CS - Não há dúvida de que será bastante impulsionado pelo fracasso dos EUA no Afeganistão.

Que tipo de assistência o Ocidente pode oferecer a afegãos comuns após estes eventos?

CS - Há uma crise humanitária e uma seca terrível gerando necessidades para metade da população do Afeganistão. O primeiro ponto é garantir apoio suficiente e que todas as pessoas necessitadas sejam alcançadas. Além disso, instituições multilaterais devem estar disponíveis para se engajar com o Talibã no longo prazo para que institua um sistema de governança inclusiva que respeite os direitos das pessoas.

Que tipo de papel a sra. vê para ONU e ONGs?

CS - Serão chave em tentar assegurar a melhor transição possível para o governo do Talibã. Os EUA, o Reino Unido e outros que estiveram envolvidos no esforço militar no Afeganistão devem oferecer apoio generoso, por meio da ONU e de outras agências aceitáveis.
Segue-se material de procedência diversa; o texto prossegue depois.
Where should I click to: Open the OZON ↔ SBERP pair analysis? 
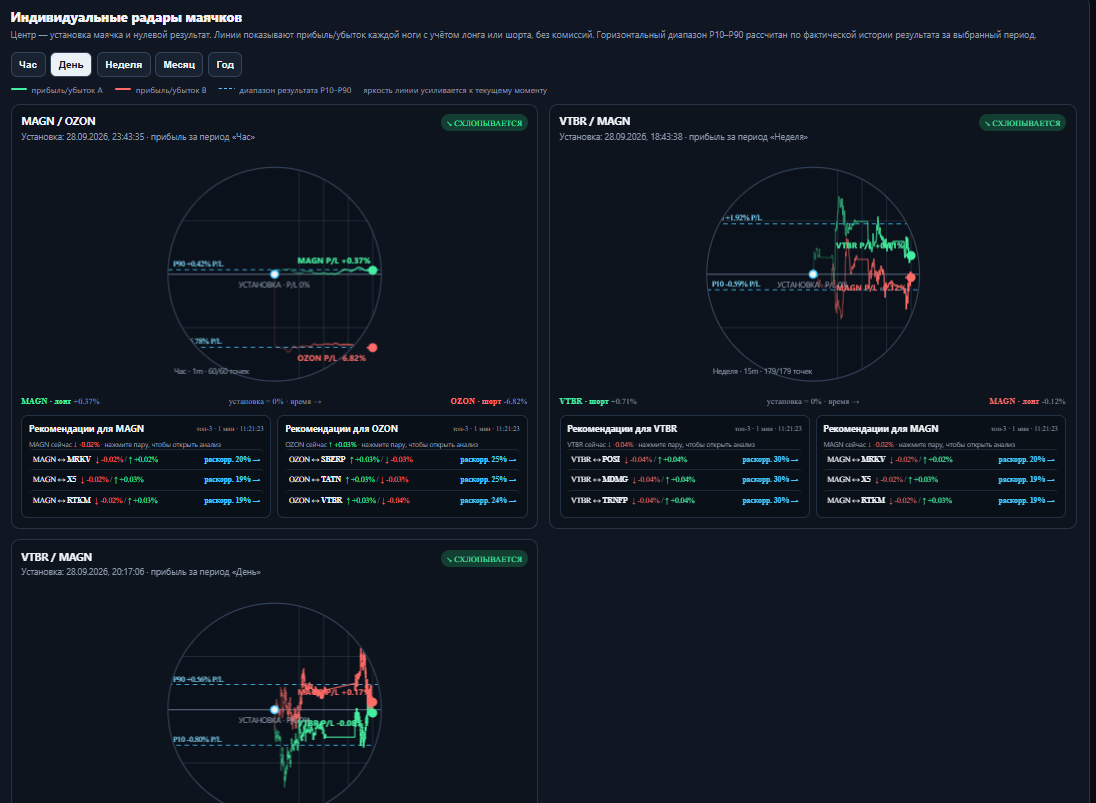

As ONGs são importantes para providenciar alívio humanitário. Mas é fundamental que esforços sejam feitos para incluir pessoas do Afeganistão na entrega e na distribuição da ajuda, em vez de que estrangeiros venham e depois saiam quando a crise imediata terminar e a capacidade local tiver sido enfraquecida, em vez de fortalecida.*Raio-x - Clare Short, 75

Graduada em ciência política pela Universidade de Leeds, foi deputada pelo Partido Trabalhista (1983-2006) e independente (2006-10); além de secretária de Desenvolvimento Internacional (1997-2003) e presidente da Iniciativa para a Transparência na Indústria Extrativa (2011-16). Hoje preside o conselho da Aliança das Cidades.